INPUT>

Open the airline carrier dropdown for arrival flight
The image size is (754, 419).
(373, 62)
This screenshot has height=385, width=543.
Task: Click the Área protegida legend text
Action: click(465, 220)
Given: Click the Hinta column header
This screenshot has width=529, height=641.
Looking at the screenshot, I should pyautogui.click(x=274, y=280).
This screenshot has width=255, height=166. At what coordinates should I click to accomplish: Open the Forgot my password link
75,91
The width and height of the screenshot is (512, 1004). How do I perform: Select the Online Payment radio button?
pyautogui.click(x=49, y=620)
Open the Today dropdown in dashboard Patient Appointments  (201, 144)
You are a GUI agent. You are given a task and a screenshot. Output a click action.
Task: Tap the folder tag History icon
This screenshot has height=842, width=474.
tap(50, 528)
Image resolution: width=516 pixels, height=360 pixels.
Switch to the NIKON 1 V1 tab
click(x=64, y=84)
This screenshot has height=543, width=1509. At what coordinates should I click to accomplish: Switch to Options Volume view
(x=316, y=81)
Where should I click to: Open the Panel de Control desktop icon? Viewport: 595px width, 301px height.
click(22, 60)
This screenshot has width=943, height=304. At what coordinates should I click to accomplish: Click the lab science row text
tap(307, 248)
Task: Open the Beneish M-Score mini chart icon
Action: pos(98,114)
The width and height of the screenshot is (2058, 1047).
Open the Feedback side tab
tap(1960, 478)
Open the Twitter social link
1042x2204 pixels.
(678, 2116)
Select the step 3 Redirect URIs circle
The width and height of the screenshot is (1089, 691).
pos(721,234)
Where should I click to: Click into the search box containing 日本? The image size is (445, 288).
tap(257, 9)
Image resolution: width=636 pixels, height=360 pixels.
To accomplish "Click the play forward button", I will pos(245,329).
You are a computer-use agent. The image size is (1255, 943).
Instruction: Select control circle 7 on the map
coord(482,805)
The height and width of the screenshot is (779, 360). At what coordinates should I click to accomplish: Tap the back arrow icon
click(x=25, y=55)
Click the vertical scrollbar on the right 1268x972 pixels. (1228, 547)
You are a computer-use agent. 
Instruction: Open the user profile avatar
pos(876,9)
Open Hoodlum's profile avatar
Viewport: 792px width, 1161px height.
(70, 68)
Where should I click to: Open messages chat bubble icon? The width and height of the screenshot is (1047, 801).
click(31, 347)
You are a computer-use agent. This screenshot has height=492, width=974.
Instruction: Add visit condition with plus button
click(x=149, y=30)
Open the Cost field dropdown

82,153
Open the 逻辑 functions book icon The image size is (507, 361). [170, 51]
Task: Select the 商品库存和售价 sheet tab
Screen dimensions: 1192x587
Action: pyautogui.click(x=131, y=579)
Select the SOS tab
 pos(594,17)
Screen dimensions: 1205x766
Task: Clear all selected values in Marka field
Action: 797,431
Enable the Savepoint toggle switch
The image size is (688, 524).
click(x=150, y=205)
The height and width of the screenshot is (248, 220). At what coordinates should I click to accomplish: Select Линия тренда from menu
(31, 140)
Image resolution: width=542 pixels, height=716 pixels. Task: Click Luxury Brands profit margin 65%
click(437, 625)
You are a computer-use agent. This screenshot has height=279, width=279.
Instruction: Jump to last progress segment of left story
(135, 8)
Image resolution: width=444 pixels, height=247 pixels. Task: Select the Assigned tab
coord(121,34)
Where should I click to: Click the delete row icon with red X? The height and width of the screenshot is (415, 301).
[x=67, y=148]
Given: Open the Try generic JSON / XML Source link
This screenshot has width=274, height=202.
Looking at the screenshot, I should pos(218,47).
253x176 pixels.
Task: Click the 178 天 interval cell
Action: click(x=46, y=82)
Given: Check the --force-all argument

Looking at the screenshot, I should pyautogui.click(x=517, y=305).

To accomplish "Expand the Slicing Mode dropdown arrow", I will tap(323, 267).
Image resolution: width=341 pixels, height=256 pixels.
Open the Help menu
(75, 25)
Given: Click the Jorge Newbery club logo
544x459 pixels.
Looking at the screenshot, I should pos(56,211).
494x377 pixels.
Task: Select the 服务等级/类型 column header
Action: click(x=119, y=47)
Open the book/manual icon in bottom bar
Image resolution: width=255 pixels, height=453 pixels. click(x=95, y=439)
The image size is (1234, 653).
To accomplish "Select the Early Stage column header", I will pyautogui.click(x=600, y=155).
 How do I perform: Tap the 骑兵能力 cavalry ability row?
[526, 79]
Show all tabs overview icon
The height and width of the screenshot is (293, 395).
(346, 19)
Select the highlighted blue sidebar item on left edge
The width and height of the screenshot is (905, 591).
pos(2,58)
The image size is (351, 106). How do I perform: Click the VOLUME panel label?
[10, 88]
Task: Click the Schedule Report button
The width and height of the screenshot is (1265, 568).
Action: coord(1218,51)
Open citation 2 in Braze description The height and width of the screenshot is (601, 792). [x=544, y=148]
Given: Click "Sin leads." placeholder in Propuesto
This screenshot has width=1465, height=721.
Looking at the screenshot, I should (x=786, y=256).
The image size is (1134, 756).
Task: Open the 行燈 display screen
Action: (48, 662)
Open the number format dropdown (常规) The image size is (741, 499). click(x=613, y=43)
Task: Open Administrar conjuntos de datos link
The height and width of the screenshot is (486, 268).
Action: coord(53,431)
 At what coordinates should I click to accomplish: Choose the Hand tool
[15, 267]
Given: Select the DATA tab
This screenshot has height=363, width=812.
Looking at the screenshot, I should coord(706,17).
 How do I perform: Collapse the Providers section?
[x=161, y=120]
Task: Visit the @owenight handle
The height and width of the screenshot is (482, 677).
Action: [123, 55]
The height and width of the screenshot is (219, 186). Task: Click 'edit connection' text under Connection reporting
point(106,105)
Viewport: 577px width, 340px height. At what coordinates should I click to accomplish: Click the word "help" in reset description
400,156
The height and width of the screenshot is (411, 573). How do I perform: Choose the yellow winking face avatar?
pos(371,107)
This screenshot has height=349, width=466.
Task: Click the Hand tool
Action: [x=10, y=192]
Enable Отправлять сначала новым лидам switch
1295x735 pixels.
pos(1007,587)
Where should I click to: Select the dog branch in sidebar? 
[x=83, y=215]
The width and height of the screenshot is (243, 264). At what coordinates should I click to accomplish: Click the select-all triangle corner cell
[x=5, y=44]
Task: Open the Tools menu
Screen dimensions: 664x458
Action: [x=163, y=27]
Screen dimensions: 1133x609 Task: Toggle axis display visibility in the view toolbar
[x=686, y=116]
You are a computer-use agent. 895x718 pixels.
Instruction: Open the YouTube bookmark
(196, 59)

WHAT IS NEEDED> Select every line above that contains the word "Enable", and copy it.

WRITTEN RESPONSE>
Enable the Savepoint toggle switch
Enable Отправлять сначала новым лидам switch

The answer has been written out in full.